Bandera and the UPA: A Complex History That Russia Simplifies to 'Nazism'
Kremlin Lies
Stepan Bandera and the UPA were exclusively Nazi collaborators who served Hitler. Modern Ukraine worships Nazis and therefore needs 'denazification'
Facts
The history of the UPA is far more complex: it fought against both the Nazis and the USSR. Bandera was imprisoned by the Nazis in Sachsenhausen. Russia's exploitation of this topic is a manipulation to justify its aggression
Why This Matters
Russia uses Bandera’s name as the primary argument for the “denazification” of Ukraine. Putin routinely calls the Ukrainian government “Banderites” and “Nazis.” That is why it is essential to understand the real, complex history — rather than the propagandistic oversimplification.
Who Was Stepan Bandera
Stepan Bandera (1909–1959) was the leader of the radical wing of the OUN (Organization of Ukrainian Nationalists).
Facts Russia Conceals
- June 30, 1941 — the OUN(b) proclaimed the “Act of Restoration of the Ukrainian State” in Lviv. The Nazis did not approve this act
- July 1941 — the Nazis arrested Bandera and sent him to the Sachsenhausen concentration camp, where he remained until September 1944 — 3 years in a Nazi concentration camp
- Two of Bandera’s brothers — Oleksandr and Vasyl — perished in Auschwitz
The man Russia calls a “Nazi collaborator” was imprisoned in a Nazi concentration camp alongside other prisoners.
Facts That Require Honest Acknowledgment
- The OUN had an authoritarian ideology — integral nationalism
- Some OUN members participated in violence against Jews and Poles — including the Volhynia tragedy of 1943
- These crimes are real and documented — and Ukraine must honestly acknowledge them
What Was the UPA
The Ukrainian Insurgent Army (UPA, 1942–1949) was an armed formation that waged a guerrilla campaign.
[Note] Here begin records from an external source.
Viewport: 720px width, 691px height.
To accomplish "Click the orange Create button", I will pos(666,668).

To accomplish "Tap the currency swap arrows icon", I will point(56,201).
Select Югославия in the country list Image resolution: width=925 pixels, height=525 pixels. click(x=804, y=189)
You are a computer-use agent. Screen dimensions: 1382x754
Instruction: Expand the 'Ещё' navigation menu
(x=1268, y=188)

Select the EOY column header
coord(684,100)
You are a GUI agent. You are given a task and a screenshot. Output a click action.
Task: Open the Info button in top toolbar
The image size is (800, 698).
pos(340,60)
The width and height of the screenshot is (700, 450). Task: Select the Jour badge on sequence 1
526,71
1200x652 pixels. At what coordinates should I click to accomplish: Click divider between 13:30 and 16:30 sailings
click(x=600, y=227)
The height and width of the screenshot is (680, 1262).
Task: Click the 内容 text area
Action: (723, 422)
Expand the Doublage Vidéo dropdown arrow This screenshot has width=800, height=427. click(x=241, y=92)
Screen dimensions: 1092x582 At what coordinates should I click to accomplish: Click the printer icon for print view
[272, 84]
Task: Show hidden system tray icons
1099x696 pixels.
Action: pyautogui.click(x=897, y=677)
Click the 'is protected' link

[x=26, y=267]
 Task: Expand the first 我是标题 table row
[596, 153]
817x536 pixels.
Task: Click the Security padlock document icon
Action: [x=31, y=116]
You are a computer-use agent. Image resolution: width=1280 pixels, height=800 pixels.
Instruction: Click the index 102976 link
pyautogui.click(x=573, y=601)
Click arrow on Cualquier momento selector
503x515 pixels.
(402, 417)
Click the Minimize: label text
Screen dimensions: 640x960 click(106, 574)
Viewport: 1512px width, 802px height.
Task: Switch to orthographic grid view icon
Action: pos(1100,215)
Who the UPA Fought Against
- Against the Nazis (1943–1944) — after breaking with Germany, the UPA conducted military operations against the Wehrmacht and the SS
- Against the USSR (1944–1949/1950s) — after the arrival of the Red Army, the UPA continued fighting as a partisan movement against Soviet occupation
- Against Polish formations — in the context of the Ukrainian-Polish conflict
The Scale of the Fight Against the USSR
The UPA’s fight against the USSR lasted until the mid-1950s — making it one of the longest partisan movements in Europe:
- The NKVD/MGB conducted massive punitive operations against the UPA and the civilian population of Western Ukraine
- Over 200,000 residents of Western Ukraine were deported to Siberia for “supporting Banderites”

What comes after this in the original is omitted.